>>>
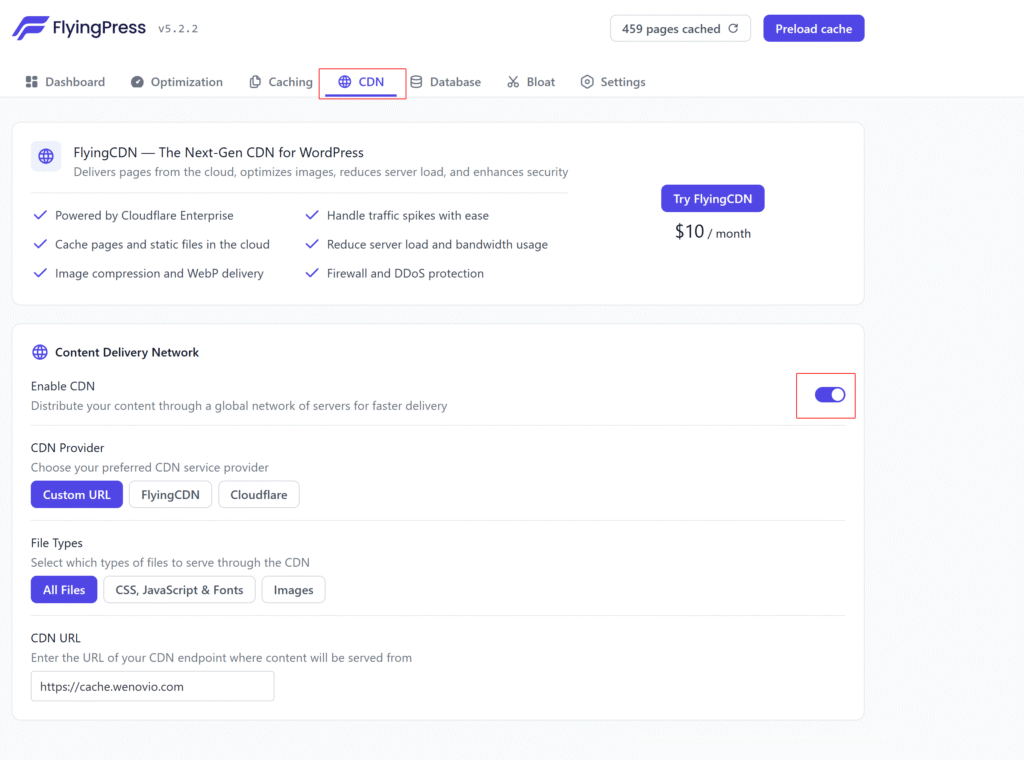Viewport: 1024px width, 760px height.
Task: Click the Settings hexagon gear icon
Action: coord(587,82)
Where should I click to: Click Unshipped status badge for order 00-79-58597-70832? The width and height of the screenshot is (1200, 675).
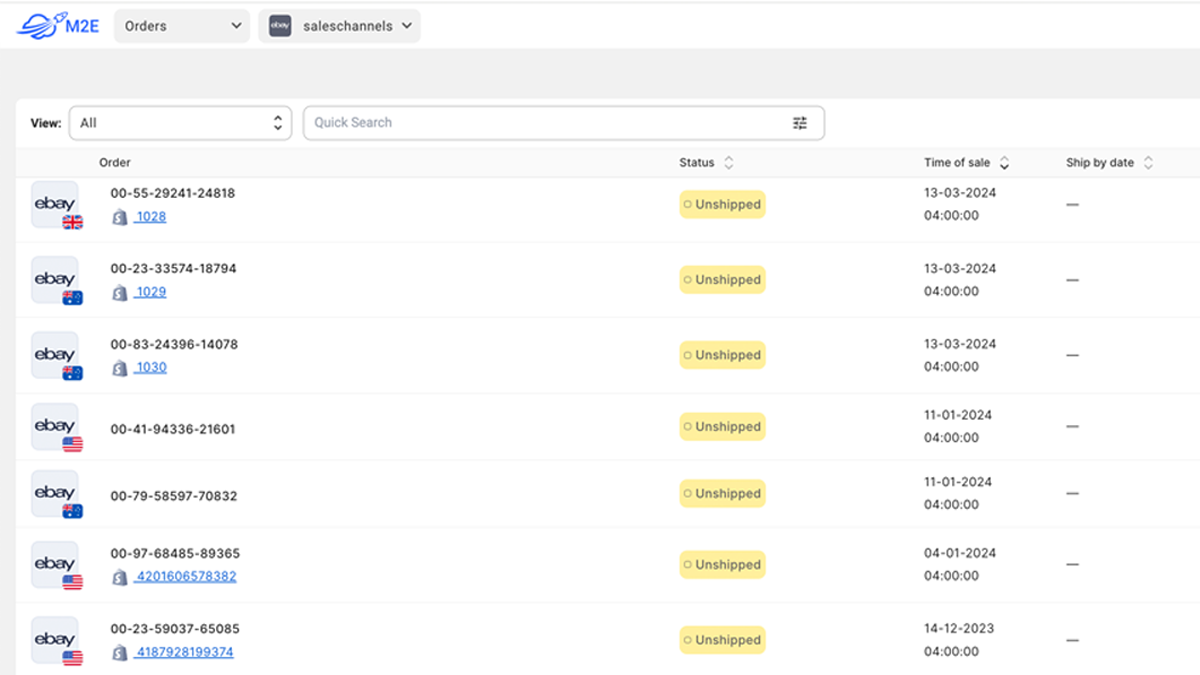tap(722, 494)

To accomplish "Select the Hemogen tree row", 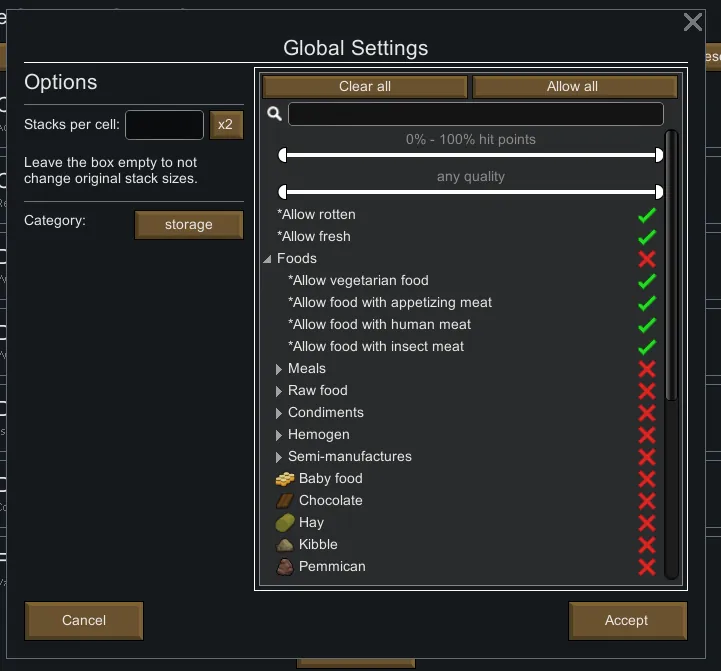I will [x=319, y=435].
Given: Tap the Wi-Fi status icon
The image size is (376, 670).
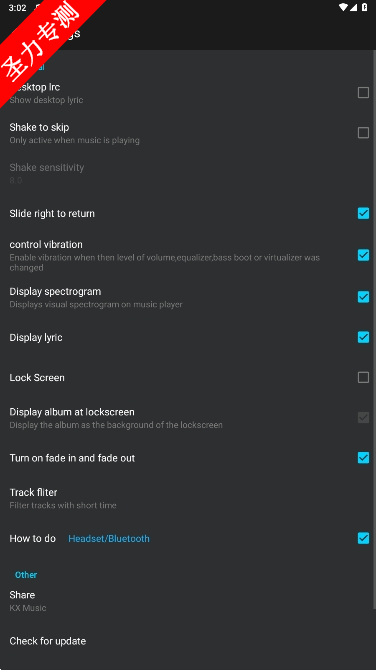Looking at the screenshot, I should pos(344,7).
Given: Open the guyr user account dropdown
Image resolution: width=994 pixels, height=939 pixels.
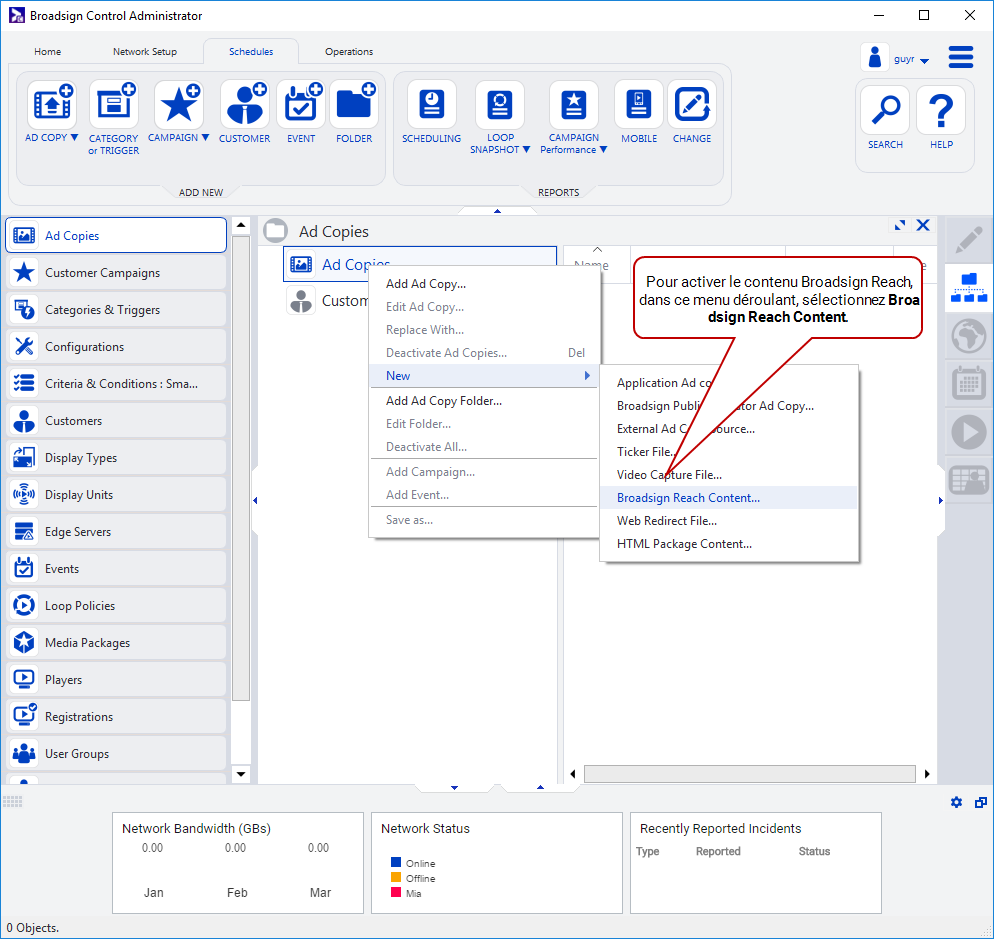Looking at the screenshot, I should coord(924,61).
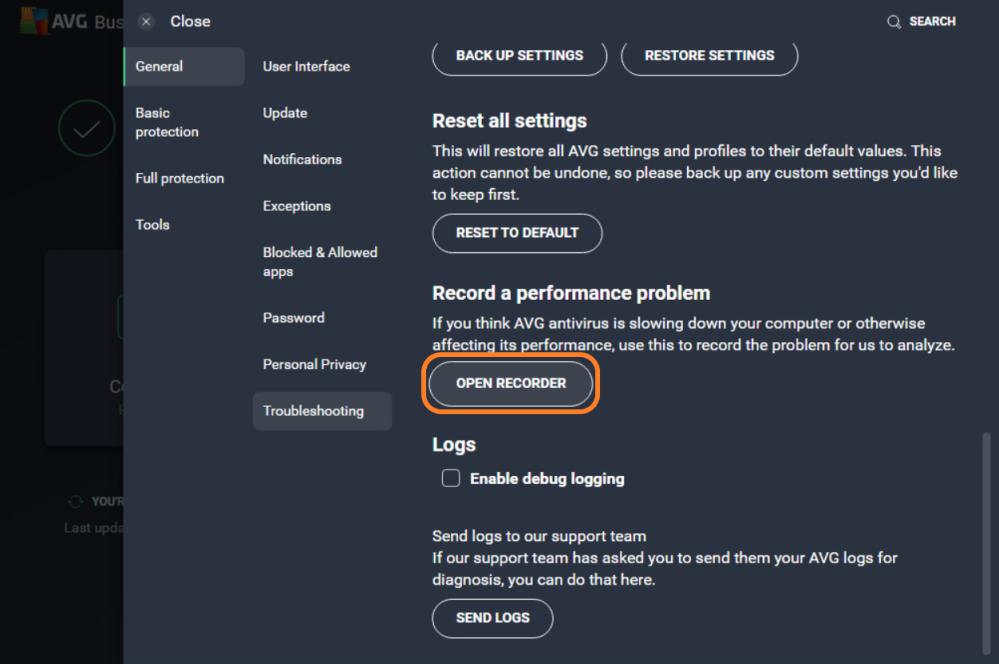
Task: Open User Interface settings
Action: click(x=306, y=66)
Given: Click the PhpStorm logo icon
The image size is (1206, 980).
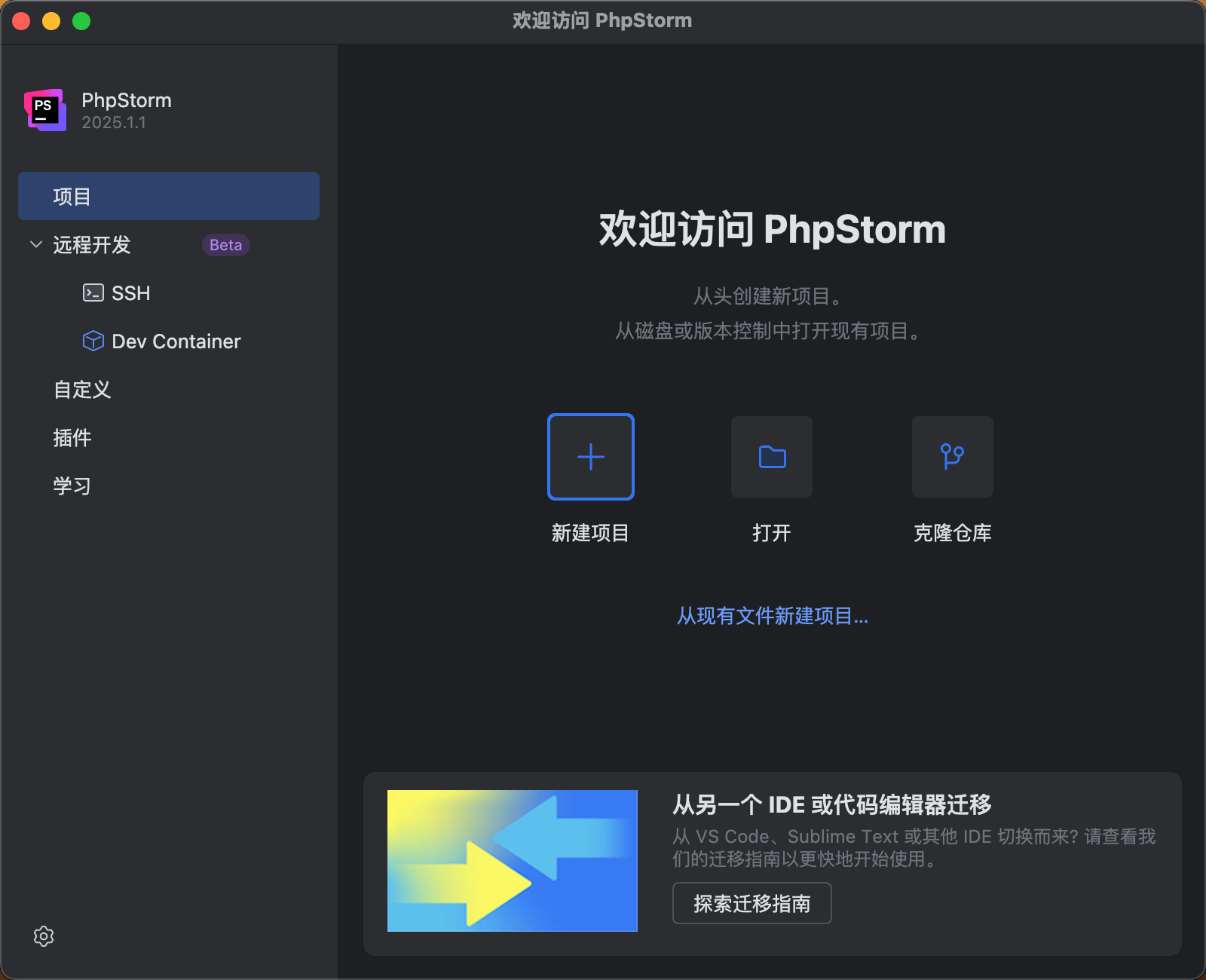Looking at the screenshot, I should pos(45,110).
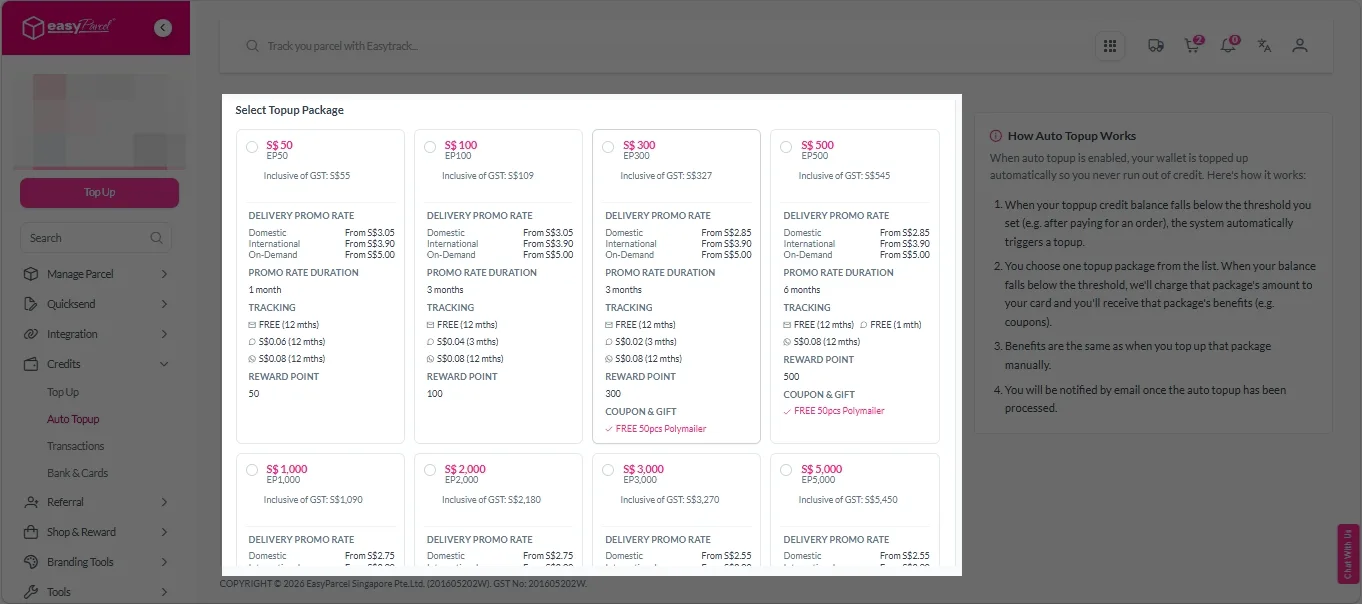Click the pink Top Up button
This screenshot has width=1362, height=604.
coord(99,192)
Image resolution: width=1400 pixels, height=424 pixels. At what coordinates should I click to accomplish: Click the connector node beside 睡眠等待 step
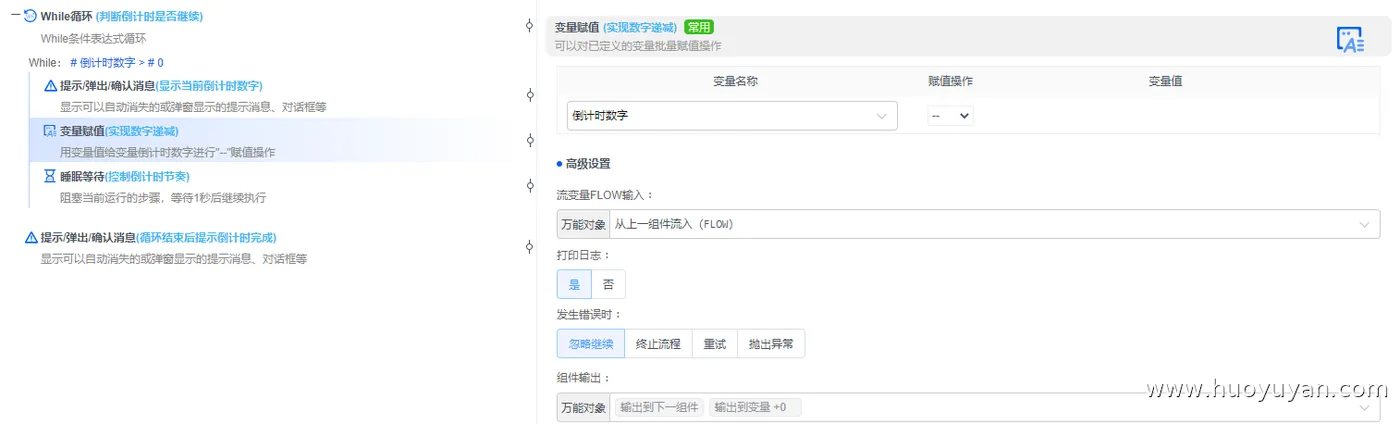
<<<
◆ WHAT YOU WILL DO
This task calls for the lines from the line containing "Given: Open the guyr user account dropdown" through the end of the listing, set down exactly and only, with pictures omitted.

◆ ANSWER TO THIS TASK
Given: Open the guyr user account dropdown
Image resolution: width=994 pixels, height=939 pixels.
Looking at the screenshot, I should coord(924,61).
Task: Open User Interface settings
Action: click(x=306, y=66)
Given: Click the PhpStorm logo icon
The image size is (1206, 980).
Looking at the screenshot, I should pos(45,110).
Click the pink Top Up button
This screenshot has width=1362, height=604.
coord(99,192)
Image resolution: width=1400 pixels, height=424 pixels. At what coordinates should I click to accomplish: Click the connector node beside 睡眠等待 step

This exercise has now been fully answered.